Özal’la başlayan liberal politikaların en önemli ayağı dışalım kolaylığıydı. Özellikle dağılan Orta ve Doğu Avrupa ülkeleriyle savaş bölgelerinden hurda demirler gemilerle Türk limanlarına getirildi. Bu hurdalar, özel haddehanelerde işlenerek inşaat demiri durumuna getirildi. Ne yazık ki yıllardır oturduğumuz evlerde, çalıştığımız işyerlerinde kullanılan demirler bunlar. Bu demirlerin esneme özelliği yok! En küçük darbede hemen kırılıp ufalanmakta. Zaten bu demirlerin yapıldığı hurdaların çoğu çürümüş durumdaydı. El âlemin çürük hurdaları, işlenerek bizim yapılarımızı ayakta tutmaya başladı. Tutabildi mi? Doğaldır ki hayır! Yirmi, otuz yıllık yapıların çöken demirlerini niye kimse sorgulamıyor? Bu hurdalardan inşaat demiri üretme işinden bazılarının büyük servetler kazandığı kesin. Ancak bunun acı bedelini de deprem, sel, heyelan bölgelerinde halkımızın ödediğini de görmekteyiz üzüntüyle. Liberal anlayışın insanlarımızın can güvenliğini nasıl tehlikeye attığını bu durumdan görmekteyiz. Halkımız, hurda demirlerden oluşan yapıların altında can verirken kimileri de keselerini patlayıncaya dek şişirdi. Ne uğruna insanlarının canı uğruna…

Gelelim, yapılarda kullanılan hazır betonlara…
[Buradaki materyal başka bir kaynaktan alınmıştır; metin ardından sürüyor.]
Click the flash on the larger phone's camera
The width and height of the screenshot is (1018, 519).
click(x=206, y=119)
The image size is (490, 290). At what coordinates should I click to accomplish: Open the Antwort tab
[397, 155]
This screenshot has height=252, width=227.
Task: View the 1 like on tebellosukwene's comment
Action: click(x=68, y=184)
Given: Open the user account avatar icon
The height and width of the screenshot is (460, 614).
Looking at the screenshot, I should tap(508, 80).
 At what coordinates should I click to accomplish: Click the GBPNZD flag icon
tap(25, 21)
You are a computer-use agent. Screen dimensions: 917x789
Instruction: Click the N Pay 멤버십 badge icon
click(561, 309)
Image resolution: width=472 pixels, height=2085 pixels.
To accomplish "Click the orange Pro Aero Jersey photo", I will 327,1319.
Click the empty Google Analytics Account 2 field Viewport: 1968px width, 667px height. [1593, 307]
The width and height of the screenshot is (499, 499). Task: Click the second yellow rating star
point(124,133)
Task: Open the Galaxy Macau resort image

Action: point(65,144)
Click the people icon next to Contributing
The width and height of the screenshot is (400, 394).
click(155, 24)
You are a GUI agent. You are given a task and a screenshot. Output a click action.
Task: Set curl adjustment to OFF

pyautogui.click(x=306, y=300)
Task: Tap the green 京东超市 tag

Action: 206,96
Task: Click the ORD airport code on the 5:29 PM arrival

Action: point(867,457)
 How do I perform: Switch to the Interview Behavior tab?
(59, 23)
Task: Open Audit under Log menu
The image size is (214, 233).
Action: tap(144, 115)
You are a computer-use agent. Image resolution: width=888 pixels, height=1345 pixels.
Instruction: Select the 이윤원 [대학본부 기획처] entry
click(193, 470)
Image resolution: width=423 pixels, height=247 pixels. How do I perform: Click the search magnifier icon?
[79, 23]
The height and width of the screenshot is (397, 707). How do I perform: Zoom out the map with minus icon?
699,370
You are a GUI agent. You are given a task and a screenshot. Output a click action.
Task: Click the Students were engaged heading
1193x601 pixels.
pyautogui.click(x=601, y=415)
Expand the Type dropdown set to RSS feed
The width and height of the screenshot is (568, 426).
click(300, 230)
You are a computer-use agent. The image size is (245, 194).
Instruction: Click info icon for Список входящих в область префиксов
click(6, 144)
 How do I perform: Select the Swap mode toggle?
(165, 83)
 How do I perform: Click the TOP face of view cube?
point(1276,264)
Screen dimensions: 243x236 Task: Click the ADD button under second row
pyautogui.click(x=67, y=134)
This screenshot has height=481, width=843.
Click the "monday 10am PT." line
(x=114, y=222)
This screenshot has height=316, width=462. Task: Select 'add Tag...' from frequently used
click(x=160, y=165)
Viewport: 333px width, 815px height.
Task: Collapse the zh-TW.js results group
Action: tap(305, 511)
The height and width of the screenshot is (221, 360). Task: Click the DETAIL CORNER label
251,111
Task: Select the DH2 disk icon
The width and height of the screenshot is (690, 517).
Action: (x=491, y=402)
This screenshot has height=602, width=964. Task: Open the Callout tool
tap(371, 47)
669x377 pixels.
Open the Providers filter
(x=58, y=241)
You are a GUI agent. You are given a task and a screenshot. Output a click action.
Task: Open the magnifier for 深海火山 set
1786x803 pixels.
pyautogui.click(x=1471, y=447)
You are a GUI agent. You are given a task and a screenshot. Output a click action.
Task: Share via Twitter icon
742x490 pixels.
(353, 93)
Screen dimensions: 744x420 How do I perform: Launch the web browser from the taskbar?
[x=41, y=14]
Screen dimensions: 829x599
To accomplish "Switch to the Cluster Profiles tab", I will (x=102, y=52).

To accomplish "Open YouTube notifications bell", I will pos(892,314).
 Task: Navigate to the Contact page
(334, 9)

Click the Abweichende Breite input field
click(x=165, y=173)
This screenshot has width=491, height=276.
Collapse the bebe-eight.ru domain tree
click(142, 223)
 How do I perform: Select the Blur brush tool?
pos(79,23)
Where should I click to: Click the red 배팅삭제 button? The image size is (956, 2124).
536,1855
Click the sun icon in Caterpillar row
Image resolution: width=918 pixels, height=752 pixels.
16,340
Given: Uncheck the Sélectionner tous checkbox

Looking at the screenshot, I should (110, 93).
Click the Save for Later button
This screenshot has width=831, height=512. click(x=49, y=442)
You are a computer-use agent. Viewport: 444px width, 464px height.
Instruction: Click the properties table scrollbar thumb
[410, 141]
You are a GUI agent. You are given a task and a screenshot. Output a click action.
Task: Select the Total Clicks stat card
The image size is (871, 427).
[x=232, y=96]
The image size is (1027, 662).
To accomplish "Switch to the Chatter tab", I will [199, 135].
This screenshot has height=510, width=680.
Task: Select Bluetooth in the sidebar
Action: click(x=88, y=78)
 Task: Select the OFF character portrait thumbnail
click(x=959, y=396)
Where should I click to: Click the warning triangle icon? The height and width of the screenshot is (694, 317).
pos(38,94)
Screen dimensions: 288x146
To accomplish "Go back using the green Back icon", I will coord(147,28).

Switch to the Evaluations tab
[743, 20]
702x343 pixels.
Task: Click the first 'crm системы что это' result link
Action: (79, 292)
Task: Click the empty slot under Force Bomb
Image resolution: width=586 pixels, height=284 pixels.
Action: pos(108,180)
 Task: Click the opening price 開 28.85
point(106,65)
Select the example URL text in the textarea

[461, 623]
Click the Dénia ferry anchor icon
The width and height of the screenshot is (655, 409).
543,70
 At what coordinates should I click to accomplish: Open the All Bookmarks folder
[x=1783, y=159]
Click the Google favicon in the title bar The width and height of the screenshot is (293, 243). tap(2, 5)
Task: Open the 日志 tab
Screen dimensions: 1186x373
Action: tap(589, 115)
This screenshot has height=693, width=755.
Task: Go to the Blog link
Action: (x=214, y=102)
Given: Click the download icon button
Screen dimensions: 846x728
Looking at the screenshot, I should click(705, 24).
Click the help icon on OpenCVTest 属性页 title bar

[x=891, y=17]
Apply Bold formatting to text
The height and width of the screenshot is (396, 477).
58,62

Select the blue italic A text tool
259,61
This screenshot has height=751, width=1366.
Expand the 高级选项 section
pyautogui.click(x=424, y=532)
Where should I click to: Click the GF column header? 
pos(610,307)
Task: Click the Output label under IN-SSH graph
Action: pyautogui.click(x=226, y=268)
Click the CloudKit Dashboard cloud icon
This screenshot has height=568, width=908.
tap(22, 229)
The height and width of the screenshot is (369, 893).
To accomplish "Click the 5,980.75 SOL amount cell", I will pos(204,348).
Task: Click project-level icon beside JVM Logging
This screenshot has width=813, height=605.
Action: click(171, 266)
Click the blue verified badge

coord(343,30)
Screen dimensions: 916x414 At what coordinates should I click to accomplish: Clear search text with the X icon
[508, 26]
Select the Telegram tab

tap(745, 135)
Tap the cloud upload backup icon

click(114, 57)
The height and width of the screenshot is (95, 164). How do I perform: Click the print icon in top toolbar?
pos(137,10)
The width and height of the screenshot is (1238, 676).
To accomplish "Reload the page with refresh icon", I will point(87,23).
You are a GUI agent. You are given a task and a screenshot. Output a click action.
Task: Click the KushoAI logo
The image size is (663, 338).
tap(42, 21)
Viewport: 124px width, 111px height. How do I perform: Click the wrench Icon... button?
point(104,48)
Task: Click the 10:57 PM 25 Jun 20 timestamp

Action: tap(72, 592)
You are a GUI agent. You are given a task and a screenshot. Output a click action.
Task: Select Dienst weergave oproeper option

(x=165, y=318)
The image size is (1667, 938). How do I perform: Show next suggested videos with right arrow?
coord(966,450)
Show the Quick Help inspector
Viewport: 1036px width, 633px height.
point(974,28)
Yapılarda hazır beton kullanımı zorunlu. Çok güzel bir karar bu… Ancak bu hazır betonlara katılan çimento oranının gerekli düzeyde olup olmadığı doğru dürüst denetleniyor mu? Bu denetleme kurumları nasıl işliyor? Bu denetim kurumlarının özel olduğunu söyleyelim. Tıpkı yapı denetim büroları gibi. Her ikisinin parasını da betoncular ve yapsatçılar vermekte. Bir denetçi, yaptığı işin parasını aldığı bir kişi ya da kurumu sağlıklı denetleyebilir mi? Bu işteki mantıksızlığı, sakatlığı görmemek olanaklı mı? Aynı durum, iş güvenliliğinde de geçerli. Denetim, özerk devlet kurumlarınca yapılmalı. Denetim kurumlarının parası da oluşturulan fona, ilgili kişi ya da kurumlarca ödenmeli.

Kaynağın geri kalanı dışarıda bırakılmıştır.